* [Work item A]: Translate this sentence from the branding passage into Spanish: "We presented to the Board of a healthcare system client last week."
* [Work item B]: Decide whether each statement agrees with the branding passage. Answer yes or no for each, quoting the deciding words. (i) The presentation opened with slides titled "Great Brands." (ii) The senior team consisted only of employees. (iii) Great Brands create value only outside the organization.

Your brand is the platform through which your communities and patients, and in turn, your healthcare system or hospital brand, grow stronger. 

We presented to the Board of a healthcare system client last week. We’re rebranding the organization and were reporting on our Discovery and initial Strategy direction.

To provide context for our presentation we opened with a few slides titled “Great Brands.” This cross-functional senior team, comprised of employees and community members, don’t spend much time thinking about the “b” word, so we wanted to make sure we were all on the same page from the outset of our session.

They found the slides extremely revealing as they challenged their beliefs about brands. As a result, it widened their lens and provided a much richer (and rewarding) picture of their opportunity. Expanding on the few opening slides…

Great Brands bridge brand strategy and business strategy. Using brand to differentiate organizations, products and services to maximize their value and potential – by managing all of the tangibles and intangibles that surround these offerings – successfully achieved when championed by the CEO, embraced by leadership and lived by every stakeholder.

Great Brands create relationship and financial value inside and outside the organization. They create relationship value internally by impacting recruitment and retention, staff connection and commitment, pride in the organization and confidence in the future. Externally, they enhance community health status, influence consumer choice and build loyalty, create leverage by attracting partners, enhancing relationships and allowing the organization to seize new opportunities.

* [Records shown]:
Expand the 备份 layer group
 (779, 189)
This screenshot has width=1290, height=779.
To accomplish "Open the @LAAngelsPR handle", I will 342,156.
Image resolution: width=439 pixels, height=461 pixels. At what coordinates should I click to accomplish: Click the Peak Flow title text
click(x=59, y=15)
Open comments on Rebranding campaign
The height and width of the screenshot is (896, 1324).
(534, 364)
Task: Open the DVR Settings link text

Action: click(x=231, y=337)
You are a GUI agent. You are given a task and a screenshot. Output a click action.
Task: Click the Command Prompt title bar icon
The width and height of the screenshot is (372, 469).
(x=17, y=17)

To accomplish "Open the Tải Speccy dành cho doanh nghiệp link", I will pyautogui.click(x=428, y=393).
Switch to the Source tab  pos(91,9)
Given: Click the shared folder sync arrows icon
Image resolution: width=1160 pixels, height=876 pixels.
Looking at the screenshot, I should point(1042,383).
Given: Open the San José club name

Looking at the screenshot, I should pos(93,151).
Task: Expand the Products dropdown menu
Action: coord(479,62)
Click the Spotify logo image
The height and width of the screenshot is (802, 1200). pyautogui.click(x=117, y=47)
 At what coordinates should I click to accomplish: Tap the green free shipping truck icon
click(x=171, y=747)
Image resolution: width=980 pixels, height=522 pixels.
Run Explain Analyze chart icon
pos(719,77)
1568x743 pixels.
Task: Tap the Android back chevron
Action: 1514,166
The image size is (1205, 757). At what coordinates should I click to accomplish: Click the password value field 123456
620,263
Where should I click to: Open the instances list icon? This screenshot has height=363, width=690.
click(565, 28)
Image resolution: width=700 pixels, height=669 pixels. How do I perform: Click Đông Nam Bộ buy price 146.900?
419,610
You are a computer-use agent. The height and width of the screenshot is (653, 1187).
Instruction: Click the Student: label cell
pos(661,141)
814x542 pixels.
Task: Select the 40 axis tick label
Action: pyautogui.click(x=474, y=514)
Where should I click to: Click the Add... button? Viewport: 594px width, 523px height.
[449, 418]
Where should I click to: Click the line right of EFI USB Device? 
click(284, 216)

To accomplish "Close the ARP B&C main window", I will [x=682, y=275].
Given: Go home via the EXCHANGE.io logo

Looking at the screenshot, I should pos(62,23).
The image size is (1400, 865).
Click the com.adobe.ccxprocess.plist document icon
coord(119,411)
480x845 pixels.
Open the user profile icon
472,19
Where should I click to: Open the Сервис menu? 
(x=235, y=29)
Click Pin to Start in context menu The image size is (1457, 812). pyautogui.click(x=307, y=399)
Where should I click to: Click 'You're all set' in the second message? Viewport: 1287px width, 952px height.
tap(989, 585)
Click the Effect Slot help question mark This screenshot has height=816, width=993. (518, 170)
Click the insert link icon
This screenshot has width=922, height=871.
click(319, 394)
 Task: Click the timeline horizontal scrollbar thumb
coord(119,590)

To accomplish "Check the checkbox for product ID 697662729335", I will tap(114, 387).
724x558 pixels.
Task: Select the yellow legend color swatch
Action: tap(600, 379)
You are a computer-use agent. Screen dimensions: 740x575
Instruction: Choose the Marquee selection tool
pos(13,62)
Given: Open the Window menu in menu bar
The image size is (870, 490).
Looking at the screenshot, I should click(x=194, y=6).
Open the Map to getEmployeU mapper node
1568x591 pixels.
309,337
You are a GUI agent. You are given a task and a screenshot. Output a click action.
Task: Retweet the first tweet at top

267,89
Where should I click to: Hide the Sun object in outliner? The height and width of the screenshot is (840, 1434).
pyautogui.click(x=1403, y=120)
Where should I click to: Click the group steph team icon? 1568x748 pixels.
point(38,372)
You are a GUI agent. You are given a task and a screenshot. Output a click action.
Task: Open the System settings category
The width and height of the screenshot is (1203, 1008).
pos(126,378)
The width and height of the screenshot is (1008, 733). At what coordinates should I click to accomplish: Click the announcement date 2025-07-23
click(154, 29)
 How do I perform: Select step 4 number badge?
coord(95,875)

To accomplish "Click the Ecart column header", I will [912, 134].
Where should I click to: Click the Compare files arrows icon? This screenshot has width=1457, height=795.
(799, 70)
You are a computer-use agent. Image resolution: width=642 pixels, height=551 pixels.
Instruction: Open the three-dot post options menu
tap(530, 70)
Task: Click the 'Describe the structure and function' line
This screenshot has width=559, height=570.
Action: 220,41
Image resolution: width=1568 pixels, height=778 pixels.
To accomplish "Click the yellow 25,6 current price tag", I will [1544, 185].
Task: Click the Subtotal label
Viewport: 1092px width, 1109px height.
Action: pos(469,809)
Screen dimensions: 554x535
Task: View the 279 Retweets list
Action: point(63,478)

* [Response box A]: La semana pasada hicimos una presentación ante la Junta Directiva de un cliente que es un sistema de salud.

* [Response box B]:
(i) Yes: "we opened with a few slides titled “Great Brands.”"
(ii) No: "comprised of employees and community members"
(iii) No: "create relationship and financial value inside and outside the organization"